The words are quiet but they land like a door closing. I've been right here. You're the one who made me invisible.
Behind me, Reid shifts. His hand finds my hip, settles there. He's awake. Listening. Choosing not to speak, which might be the smartest thing Reid Garrison has done all day.
"I love you," I say to Blake. "You know that."
"Yeah." A pause. "I know."
The pause kills me. It's my fault it's there.
I hold onto him. Press my face against his shoulder. He smells like travel and dust and underneath it, faintly, sawdust. Always sawdust.
His breathing doesn't settle. I lie there listening to it — the slight catch, the controlled exhale, the way his body won't let go. Reid falls asleep behind me. His hand goes slack on my hip, his breathing deep and even.
Blake stays awake. I stay awake with him.
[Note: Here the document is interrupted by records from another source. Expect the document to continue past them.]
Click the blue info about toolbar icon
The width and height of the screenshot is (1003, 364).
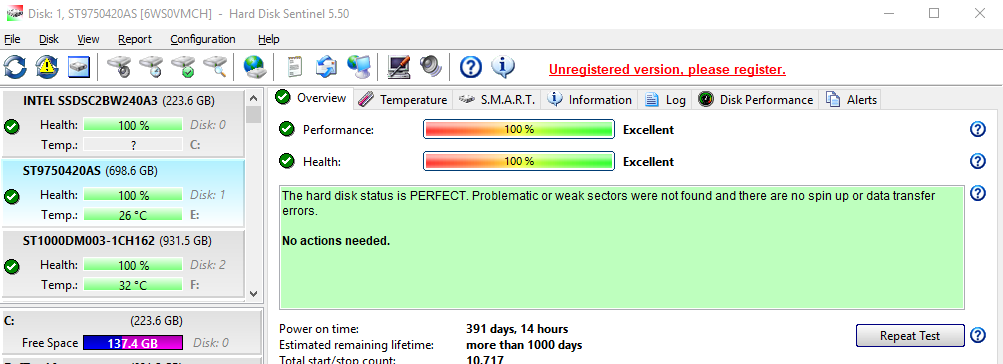point(503,67)
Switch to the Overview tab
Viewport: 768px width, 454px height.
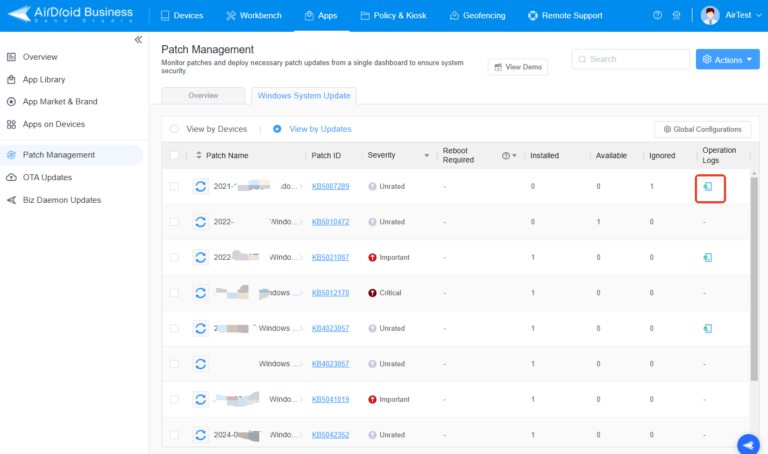tap(203, 96)
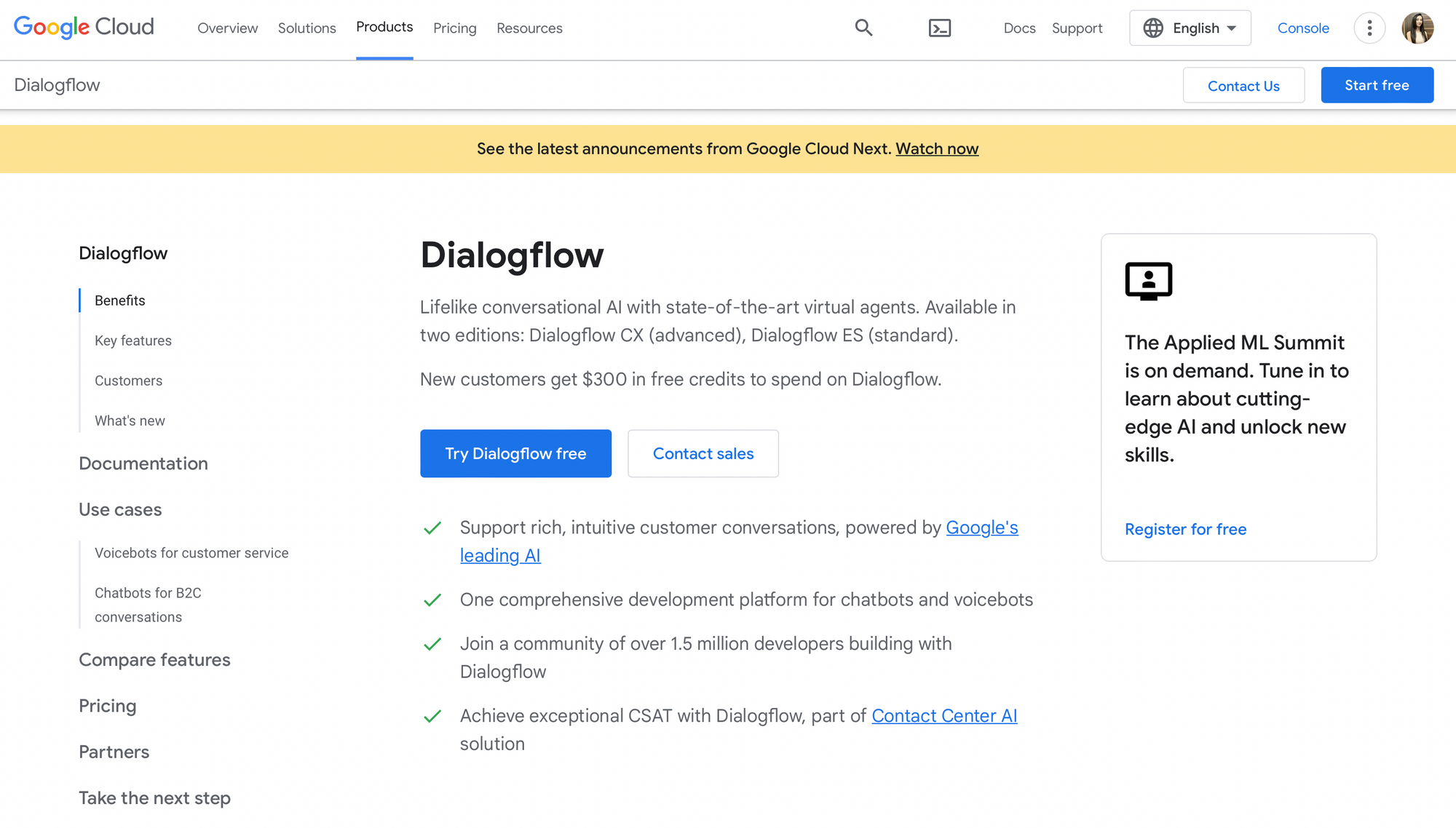The width and height of the screenshot is (1456, 828).
Task: Select the Pricing menu tab
Action: click(x=454, y=28)
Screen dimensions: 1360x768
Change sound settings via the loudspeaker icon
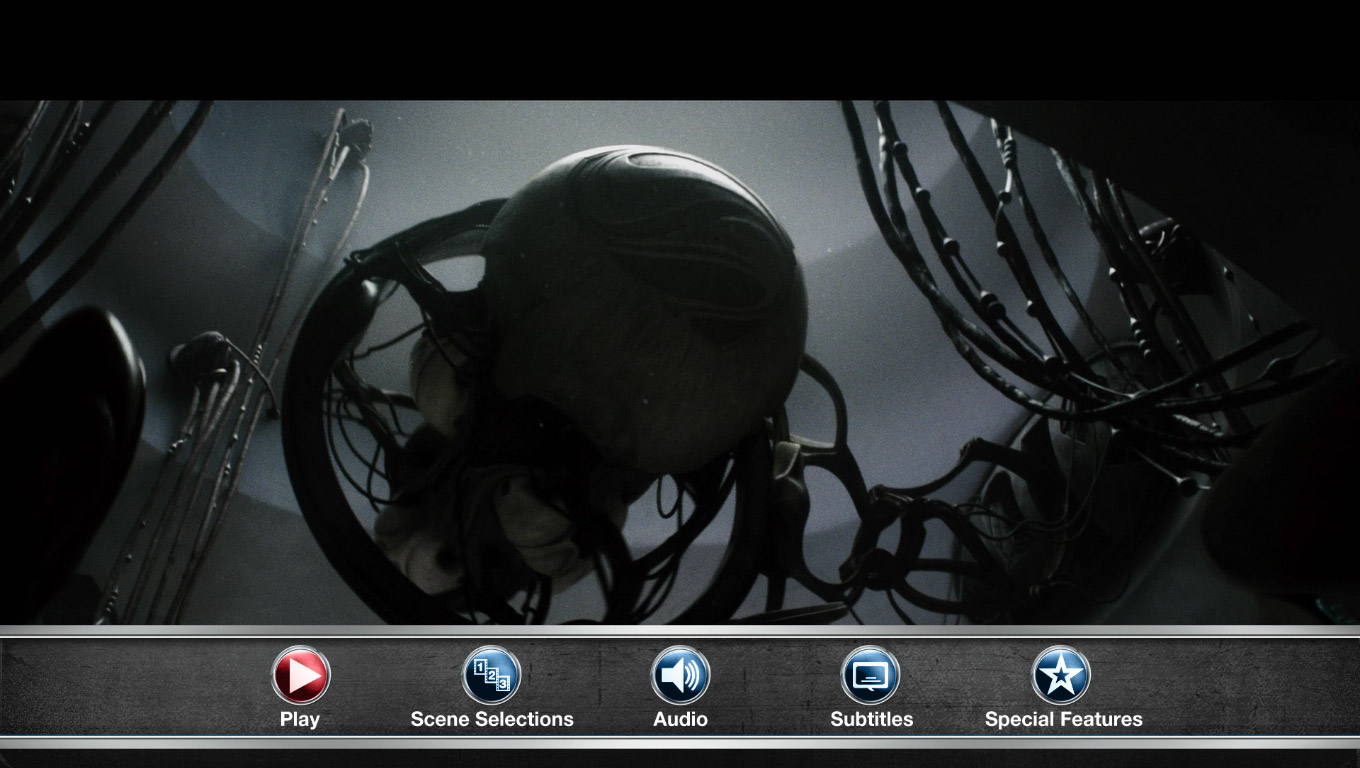point(680,676)
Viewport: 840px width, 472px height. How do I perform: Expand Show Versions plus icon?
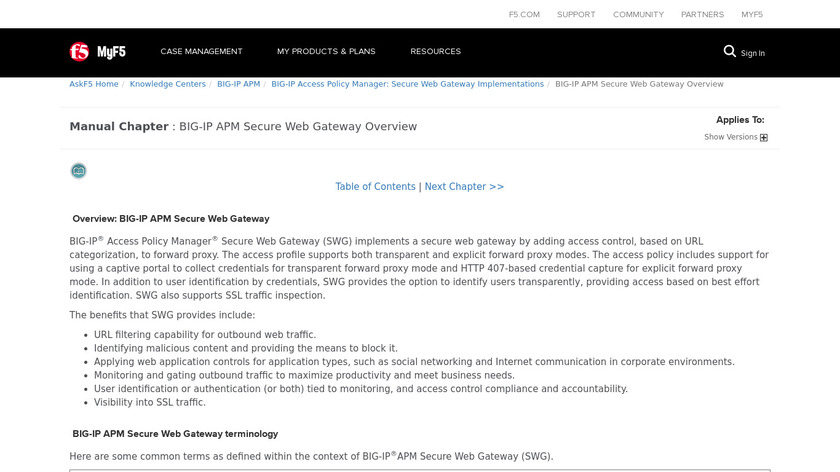pyautogui.click(x=764, y=138)
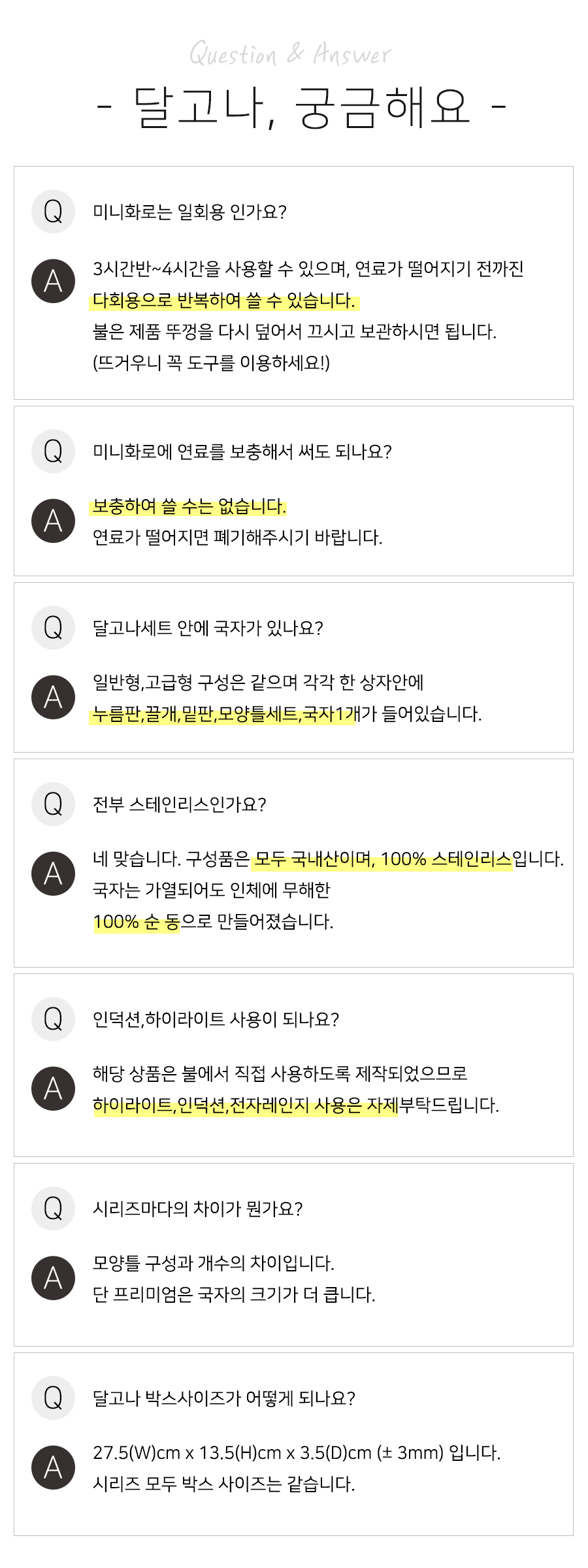Click the Q icon beside '달고나 박스사이즈가 어떻게 되나요?'
Image resolution: width=588 pixels, height=1568 pixels.
click(53, 1398)
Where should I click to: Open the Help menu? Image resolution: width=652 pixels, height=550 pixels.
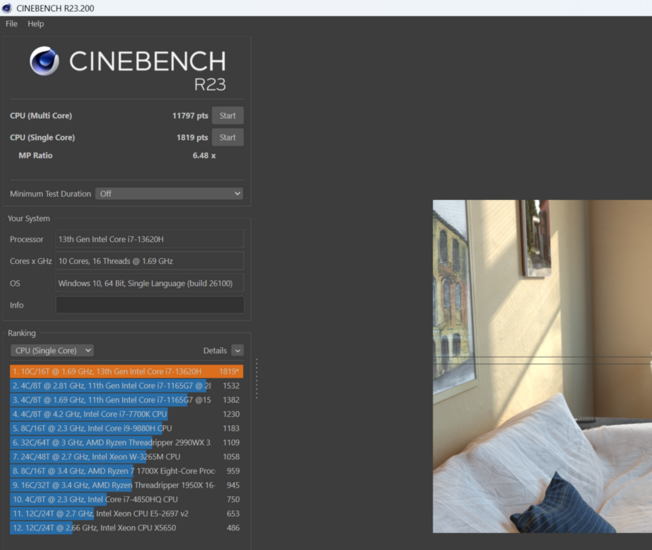36,24

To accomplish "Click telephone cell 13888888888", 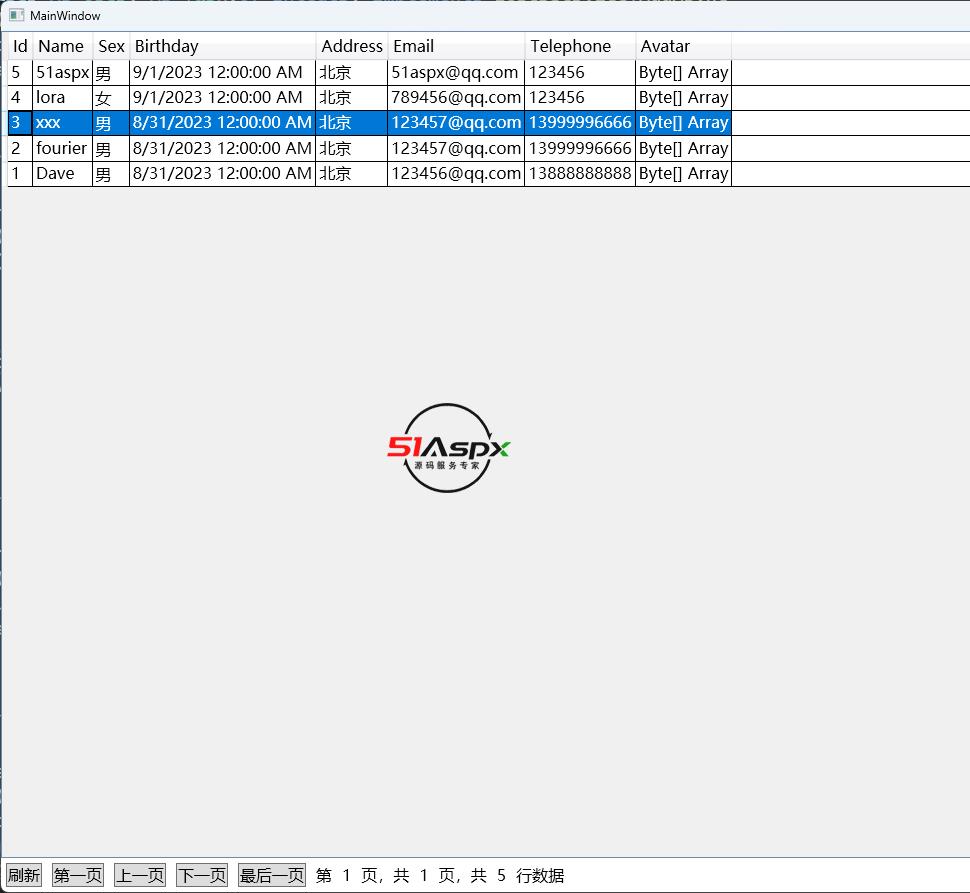I will 579,173.
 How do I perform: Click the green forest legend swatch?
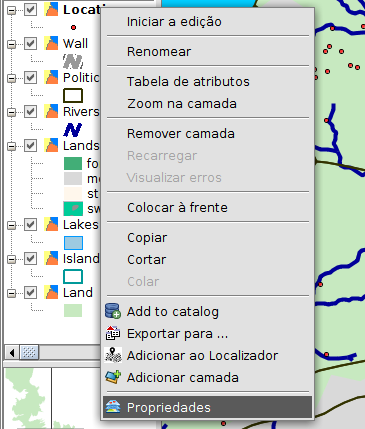[73, 163]
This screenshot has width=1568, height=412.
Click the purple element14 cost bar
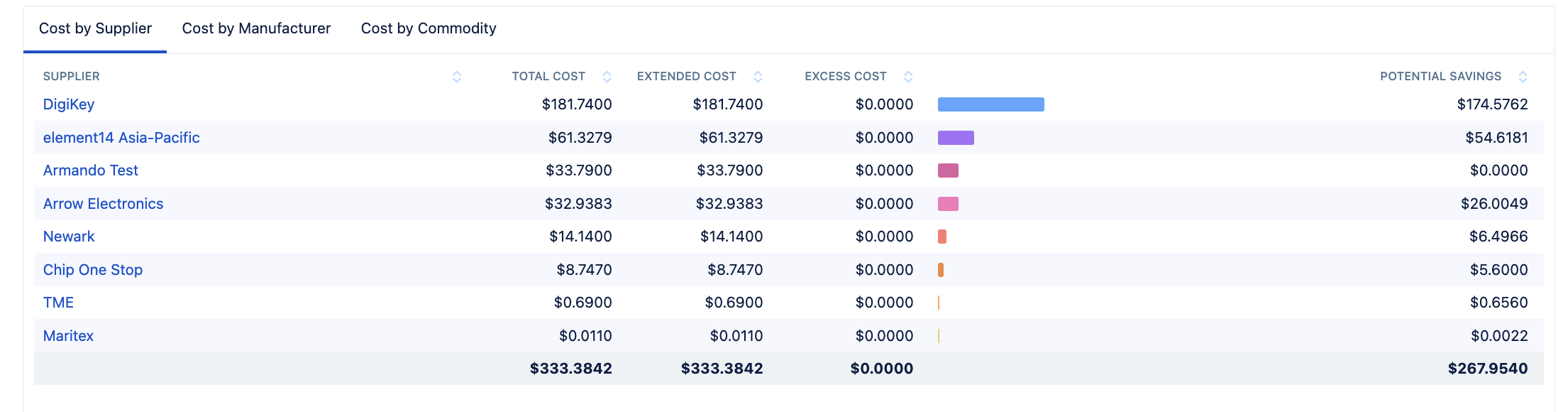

I don't know how long. An hour. Maybe more. The village goes completely silent outside, just wind and the creak of the roof.
I wait. Not because I think talking will fix anything. Because I don't want him to be alone in this.
Eventually — finally — his breathing changes. Slows. Deepens. His body softens beside me, the tension draining out of his shoulders in increments. He crashes the way he always does, like his body just overrides his brain and pulls the plug.
There you go. Rest.
I press my lips to his shoulder. Close my eyes.
He's right here. Three inches away. And he feels like he's on the other side of the world.
Tomorrow. I'll tell her tomorrow.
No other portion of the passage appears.